By comparing tumor tissue with each patient’s corresponding normal tissue, the researchers found that many of the uncommon variants appear to have been inherited rather than having occurred during the development of cancer. This finding suggests that it may be possible to profile a woman to assess her risk of developing this form of the disease, though such tests could be years away, noted Dr. Brown.
“We think these initial results show promise for uncovering the genetic basis of tumor heterogeneity among these cancers, and we are validating the signature now,” he added. The work is part of a larger project to apply the tools of DNA sequencing to understudied cancers and to address clinically important questions.
Shark Cartilage Extract Ineffective Against Lung Cancer
A clinical trial to rigorously evaluate a shark cartilage extract as a cancer treatment found no benefit for patients with non-small cell lung cancer. Patients who took the extract, AE-941 or Neovastat, along with chemotherapy and radiation therapy lived no longer than patients who did not, according to a report published online May 26 in the Journal of the National Cancer Institute. Negative results from the study were first reported at the American Society of Clinical Oncology (ASCO) annual meeting in 2007.

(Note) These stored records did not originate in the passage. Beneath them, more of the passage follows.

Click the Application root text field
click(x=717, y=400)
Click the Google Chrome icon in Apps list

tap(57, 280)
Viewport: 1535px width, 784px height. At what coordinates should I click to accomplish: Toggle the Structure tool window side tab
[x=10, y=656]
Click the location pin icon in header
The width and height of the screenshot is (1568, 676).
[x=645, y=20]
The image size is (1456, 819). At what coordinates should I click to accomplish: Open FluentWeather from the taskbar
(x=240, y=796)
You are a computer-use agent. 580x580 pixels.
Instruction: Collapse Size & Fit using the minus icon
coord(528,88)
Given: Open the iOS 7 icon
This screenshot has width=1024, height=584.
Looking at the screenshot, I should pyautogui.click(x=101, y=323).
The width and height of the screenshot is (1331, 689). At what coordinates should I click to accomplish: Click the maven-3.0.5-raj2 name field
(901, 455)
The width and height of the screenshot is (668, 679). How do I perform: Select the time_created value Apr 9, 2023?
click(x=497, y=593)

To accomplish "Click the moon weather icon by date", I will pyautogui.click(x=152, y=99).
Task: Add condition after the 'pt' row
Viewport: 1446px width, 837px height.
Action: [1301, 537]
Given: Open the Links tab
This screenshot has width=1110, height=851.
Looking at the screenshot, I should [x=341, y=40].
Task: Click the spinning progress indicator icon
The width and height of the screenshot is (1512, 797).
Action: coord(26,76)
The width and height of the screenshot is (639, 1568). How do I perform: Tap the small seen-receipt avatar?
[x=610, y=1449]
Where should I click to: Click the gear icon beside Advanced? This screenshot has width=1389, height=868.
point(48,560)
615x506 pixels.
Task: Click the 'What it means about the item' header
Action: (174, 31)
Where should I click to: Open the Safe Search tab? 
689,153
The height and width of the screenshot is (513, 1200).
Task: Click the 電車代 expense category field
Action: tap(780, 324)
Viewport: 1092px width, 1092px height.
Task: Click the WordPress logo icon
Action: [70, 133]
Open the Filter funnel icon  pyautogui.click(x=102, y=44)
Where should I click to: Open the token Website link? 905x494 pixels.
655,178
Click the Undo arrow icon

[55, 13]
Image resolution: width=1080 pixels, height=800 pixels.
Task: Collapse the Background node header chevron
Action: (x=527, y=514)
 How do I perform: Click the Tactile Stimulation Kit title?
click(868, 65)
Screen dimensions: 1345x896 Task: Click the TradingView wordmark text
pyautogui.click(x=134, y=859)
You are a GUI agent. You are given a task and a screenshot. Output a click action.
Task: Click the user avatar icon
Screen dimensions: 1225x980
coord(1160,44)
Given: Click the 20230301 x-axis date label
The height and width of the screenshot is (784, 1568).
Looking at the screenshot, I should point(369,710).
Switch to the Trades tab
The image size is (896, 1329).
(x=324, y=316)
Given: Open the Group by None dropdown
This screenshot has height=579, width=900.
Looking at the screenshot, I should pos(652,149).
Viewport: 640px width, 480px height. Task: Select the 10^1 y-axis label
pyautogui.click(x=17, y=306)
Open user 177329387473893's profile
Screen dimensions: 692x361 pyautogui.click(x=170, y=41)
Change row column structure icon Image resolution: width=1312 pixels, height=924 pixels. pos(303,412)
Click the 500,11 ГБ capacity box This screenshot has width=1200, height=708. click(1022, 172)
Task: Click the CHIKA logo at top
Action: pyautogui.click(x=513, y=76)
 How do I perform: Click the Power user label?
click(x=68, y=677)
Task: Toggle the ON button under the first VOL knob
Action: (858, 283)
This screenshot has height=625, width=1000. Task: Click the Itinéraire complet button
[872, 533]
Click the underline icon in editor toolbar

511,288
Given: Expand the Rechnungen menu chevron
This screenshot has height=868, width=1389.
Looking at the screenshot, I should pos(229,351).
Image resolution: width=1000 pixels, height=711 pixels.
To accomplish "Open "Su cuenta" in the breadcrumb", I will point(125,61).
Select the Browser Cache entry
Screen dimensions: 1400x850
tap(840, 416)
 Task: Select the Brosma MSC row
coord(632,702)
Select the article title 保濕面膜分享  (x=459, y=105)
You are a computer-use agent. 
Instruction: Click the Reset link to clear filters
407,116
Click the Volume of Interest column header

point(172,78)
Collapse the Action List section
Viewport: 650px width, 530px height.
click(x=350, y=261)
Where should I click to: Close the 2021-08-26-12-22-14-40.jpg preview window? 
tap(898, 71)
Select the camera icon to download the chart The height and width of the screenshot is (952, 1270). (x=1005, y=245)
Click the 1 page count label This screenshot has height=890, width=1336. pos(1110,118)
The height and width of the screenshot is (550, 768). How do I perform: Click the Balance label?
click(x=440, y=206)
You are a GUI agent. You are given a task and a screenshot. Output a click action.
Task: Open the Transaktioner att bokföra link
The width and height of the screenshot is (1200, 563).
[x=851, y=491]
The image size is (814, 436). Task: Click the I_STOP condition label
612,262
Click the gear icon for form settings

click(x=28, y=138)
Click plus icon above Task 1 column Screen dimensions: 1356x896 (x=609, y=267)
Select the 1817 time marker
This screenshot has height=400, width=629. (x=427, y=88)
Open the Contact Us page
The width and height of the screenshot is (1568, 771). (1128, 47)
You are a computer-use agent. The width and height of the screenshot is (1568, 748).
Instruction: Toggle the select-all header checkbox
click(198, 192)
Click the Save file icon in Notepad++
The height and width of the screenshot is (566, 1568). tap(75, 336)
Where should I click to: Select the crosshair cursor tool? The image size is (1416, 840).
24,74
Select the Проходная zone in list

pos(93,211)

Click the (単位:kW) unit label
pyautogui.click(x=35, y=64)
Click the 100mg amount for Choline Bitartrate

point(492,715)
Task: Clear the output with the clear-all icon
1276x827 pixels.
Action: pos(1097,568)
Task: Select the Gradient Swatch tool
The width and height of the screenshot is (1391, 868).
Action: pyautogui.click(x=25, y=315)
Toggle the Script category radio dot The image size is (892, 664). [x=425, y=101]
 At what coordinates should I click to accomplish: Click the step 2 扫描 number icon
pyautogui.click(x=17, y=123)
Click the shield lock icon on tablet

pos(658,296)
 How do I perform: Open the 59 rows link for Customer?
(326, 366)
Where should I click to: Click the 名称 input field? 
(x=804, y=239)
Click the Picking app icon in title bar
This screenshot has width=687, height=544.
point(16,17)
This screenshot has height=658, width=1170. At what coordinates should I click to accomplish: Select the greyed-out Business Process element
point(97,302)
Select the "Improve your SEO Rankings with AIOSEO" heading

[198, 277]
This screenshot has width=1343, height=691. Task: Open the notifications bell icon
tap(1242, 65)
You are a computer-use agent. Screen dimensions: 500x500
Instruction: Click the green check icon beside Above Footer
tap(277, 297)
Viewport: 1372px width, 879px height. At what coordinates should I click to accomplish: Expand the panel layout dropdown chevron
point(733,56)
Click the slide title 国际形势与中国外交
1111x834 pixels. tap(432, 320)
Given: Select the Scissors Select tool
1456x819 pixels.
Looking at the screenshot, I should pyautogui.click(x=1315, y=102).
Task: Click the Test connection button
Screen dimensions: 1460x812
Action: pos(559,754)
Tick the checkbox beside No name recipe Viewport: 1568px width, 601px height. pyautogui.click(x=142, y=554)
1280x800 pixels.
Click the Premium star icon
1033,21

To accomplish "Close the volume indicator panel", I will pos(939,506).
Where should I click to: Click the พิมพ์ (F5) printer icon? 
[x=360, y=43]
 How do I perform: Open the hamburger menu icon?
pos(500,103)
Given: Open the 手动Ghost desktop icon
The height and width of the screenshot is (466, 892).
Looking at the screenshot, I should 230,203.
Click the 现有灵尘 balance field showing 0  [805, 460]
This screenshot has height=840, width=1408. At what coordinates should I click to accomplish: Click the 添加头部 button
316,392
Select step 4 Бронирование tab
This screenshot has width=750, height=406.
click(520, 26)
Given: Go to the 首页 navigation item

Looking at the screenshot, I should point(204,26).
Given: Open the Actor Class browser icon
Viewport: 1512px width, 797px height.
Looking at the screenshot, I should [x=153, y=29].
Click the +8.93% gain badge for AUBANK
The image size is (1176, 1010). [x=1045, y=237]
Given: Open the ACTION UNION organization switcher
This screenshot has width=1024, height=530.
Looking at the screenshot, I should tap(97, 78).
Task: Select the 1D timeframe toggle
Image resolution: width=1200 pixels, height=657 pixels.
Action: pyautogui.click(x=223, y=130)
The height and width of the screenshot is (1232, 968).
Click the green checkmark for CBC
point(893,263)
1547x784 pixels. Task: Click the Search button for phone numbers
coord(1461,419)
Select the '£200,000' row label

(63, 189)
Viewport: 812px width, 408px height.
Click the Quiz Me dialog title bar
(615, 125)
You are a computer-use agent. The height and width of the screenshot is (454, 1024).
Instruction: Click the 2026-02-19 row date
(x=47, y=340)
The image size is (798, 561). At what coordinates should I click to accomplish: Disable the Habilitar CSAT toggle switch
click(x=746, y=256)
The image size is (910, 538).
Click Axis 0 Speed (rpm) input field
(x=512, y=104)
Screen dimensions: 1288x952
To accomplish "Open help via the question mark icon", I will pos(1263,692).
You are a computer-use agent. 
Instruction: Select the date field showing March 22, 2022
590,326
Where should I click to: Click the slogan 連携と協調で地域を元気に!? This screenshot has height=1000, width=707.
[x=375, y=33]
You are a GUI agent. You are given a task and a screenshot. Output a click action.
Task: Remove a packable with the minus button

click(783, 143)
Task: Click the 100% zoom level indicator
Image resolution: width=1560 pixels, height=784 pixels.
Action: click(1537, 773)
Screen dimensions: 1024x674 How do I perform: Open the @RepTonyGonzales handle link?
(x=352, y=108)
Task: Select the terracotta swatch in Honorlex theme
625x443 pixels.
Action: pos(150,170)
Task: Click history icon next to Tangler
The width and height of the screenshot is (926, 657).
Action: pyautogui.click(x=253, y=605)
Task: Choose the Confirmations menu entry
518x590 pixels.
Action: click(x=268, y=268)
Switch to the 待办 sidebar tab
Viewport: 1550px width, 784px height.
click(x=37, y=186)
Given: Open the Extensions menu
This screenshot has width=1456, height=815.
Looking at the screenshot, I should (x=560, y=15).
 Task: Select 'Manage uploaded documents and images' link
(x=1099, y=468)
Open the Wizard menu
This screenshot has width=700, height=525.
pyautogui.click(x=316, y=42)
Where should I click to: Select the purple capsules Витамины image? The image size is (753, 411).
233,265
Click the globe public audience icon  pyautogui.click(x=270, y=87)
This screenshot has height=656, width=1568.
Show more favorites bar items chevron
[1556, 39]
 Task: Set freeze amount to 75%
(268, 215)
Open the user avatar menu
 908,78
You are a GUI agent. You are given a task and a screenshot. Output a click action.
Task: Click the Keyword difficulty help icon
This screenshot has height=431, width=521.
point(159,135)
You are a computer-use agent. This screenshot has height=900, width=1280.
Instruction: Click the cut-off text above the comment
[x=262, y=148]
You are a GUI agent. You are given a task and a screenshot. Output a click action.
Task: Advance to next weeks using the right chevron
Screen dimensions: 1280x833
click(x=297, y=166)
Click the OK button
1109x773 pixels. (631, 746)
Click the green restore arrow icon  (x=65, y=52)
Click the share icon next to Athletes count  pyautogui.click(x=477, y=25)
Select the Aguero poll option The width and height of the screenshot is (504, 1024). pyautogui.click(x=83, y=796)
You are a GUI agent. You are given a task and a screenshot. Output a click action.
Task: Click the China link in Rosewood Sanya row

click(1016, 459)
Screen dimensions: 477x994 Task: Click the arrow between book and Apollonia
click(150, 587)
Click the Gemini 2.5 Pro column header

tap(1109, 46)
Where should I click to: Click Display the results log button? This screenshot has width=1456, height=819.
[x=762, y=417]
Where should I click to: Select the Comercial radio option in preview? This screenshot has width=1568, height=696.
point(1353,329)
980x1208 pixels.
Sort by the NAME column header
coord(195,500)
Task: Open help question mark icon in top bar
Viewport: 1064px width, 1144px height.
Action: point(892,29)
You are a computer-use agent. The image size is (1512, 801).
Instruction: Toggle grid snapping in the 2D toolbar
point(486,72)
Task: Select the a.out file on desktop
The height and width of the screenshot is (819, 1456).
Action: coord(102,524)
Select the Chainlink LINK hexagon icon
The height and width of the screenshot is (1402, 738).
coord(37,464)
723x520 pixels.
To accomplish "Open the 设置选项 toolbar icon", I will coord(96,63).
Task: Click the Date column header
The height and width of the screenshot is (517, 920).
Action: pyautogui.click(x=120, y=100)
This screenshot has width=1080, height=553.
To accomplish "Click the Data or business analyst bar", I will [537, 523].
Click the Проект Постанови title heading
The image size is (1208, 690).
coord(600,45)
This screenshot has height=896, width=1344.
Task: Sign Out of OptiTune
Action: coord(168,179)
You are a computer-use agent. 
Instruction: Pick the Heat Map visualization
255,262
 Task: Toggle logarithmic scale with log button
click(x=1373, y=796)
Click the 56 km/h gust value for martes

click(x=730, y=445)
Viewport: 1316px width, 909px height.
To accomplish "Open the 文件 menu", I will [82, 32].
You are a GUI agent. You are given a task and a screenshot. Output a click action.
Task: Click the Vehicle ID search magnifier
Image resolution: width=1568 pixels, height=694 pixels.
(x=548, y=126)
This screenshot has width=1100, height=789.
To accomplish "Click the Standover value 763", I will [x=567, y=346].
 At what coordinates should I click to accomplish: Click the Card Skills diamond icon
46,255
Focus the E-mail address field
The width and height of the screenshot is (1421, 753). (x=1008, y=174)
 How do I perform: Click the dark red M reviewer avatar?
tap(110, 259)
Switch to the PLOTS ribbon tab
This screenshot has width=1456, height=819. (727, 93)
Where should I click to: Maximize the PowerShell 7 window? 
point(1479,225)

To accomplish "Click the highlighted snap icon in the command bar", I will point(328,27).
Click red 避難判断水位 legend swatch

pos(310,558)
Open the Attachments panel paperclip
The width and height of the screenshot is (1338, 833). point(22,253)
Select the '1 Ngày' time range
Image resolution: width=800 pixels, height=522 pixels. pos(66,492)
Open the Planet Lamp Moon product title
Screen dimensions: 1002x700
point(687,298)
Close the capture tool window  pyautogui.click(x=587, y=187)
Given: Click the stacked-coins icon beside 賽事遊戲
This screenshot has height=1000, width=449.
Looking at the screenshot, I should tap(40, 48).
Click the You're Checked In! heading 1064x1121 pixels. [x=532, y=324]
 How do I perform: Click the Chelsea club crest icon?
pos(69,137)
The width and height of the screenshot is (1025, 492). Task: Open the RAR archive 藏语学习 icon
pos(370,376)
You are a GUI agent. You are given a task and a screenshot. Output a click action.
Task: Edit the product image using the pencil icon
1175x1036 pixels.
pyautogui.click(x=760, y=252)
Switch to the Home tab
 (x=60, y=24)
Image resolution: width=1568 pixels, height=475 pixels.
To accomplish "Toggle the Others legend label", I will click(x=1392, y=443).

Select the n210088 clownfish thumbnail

The phase III randomized placebo-controlled clinical trial was cosponsored by NCI and the National Center for Complementary and Alternative Medicine. The study closed early because of slow patient accrual. Only 379 eligible patients were included in the final analysis. “It is, nevertheless, the largest phase III study ever conducted, to our knowledge, of a shark cartilage–derived agent, and the study outcome is unambiguous,” the researchers noted. The manufacturer of AE-941, Canadian pharmaceutical company Æterna Laboratories, worked closely with the investigators to ensure the purity of the extract used in the trial.
In a separate editorial about the study results, Dr. Jeffrey White, director of the NCI Office of Cancer Complementary and Alternative Medicine, noted, “This study was well designed and conducted and has generated important and useful findings with regard to one specific product, AE-941.” Dr. White cautioned against concluding that the study “completely disproved the efficacy of shark cartilage” or other natural materials for treating cancer. “The potential value of complex mixtures of natural materials in the anticancer armamentarium remains an open question for many and one that can only be answered one step at a time with high-quality research,” he wrote.